Some critics say the two countries need a more comprehensive anti-drug policy that focuses on demand as well as supply.
"The policy is working in part, in the sense that we are catching and arresting the drug lords," said Sigrid Arzt of the nongovernmental organization Democracy, Human Rights and Security. "The problem is that the policy has focused on beheading the cartels without additional strategies to deal with consumption and things the U.S. should do in its own territory, such as decreasing the market.
"There will always be someone in line to succeed these drug kingpins. I mean, this is a huge economic business."
Mexico's anti-drug policy should incorporate "prevention, education and information," said Ms. Arzt, founder and partner in the organization. She said the government must do a better job of explaining to Mexicans why the drug problem is such a serious issue.
"People hear that drugs is a national security problem," she said, "but no one truly grasps the dimensions of tolerating this. We need to have a culture of understanding. And the government must work on building confidence in the actions it is doing."
A State Department official expressed a similar reservation.
"One of the things that the Mexican government could do a better job of is coming to the public [and saying], 'We have to stay in this for the long haul, for our survival. Do you want your kids to grow up in a violent and dysfunctional place?' Maybe that's what's lacking," the official said, speaking on condition of anonymity.
U.S.-inspired drug policies have been "a negative in terms of cost" to such countries as Mexico and Colombia, said Gary S. Becker, economics professor at the University of Chicago. He said the drug war has hindered Colombia's economic growth rate and "the preoccupation with cartels has hurt the country."
"Mexico may be moving in that direction," said Dr. Becker, who won the Nobel Prize for economics in 1992. "This is a very expensive process for the U.S. and other countries, and there's little bang for the buck, as it were.
"My conclusion is that we have to look at more radical solutions such as legalization of drugs."
Dr. Becker acknowledged, however, that such a development is unlikely any time soon, noting that "the vast majority of politicians are unwilling to take on legalization in any serious way."

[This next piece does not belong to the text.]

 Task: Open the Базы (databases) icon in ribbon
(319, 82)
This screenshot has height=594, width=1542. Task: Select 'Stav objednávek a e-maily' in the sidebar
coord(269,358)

The State Department official said neither Mexico nor the U.S. can afford to let up despite the prospect of "a long, vicious, difficult struggle."
"What's the alternative? Just let them do whatever they want and we won't have the violence? No, because then you'll end up with complete control by criminal elements. I certainly don't want to belittle the sacrifices ... but do you really want organized crime running your country?"